* What the task asks: The lines you return must be all those in the data that hold the string "field".

* Given data:
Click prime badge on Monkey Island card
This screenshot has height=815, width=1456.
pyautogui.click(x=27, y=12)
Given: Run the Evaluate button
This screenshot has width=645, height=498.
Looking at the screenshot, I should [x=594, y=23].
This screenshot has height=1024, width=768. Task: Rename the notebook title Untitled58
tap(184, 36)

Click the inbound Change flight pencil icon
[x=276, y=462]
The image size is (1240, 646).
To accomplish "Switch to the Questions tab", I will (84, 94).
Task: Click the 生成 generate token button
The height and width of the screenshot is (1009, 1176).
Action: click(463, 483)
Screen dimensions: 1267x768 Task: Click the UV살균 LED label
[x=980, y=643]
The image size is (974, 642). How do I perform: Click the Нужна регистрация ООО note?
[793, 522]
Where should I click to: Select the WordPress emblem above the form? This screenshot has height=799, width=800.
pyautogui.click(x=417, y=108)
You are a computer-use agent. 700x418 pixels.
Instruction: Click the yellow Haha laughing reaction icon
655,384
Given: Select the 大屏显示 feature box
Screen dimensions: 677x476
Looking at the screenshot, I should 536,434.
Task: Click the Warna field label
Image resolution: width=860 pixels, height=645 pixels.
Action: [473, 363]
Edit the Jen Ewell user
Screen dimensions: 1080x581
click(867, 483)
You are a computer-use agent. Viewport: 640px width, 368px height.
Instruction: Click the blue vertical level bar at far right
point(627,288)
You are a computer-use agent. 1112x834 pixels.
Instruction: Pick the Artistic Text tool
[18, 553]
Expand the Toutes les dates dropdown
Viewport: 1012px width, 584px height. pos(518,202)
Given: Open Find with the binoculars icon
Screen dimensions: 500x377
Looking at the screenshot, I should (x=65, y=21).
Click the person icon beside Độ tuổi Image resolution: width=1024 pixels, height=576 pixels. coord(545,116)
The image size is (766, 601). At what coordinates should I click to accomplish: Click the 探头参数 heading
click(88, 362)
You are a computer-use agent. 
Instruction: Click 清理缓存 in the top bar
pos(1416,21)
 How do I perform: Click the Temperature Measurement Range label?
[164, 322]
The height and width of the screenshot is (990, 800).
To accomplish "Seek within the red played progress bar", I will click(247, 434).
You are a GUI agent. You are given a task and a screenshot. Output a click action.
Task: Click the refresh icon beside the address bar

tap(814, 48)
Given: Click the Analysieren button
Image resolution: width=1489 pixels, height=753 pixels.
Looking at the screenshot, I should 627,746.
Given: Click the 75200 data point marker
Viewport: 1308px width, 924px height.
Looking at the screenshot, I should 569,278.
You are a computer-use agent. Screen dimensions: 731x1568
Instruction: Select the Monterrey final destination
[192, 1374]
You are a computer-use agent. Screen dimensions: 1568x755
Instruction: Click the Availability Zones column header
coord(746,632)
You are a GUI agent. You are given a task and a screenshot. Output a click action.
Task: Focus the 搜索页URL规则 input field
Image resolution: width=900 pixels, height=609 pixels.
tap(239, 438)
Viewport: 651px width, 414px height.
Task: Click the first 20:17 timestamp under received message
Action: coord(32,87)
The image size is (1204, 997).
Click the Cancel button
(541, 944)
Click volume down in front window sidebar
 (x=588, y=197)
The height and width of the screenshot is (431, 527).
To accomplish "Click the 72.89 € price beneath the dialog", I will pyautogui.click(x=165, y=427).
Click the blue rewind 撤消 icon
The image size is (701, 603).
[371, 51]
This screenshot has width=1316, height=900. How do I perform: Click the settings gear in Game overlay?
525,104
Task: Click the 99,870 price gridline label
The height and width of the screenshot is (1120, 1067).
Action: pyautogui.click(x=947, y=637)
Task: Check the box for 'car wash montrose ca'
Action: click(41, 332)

* Result for this exercise:
Task: Click the Warna field label
Task: Focus the 搜索页URL规则 input field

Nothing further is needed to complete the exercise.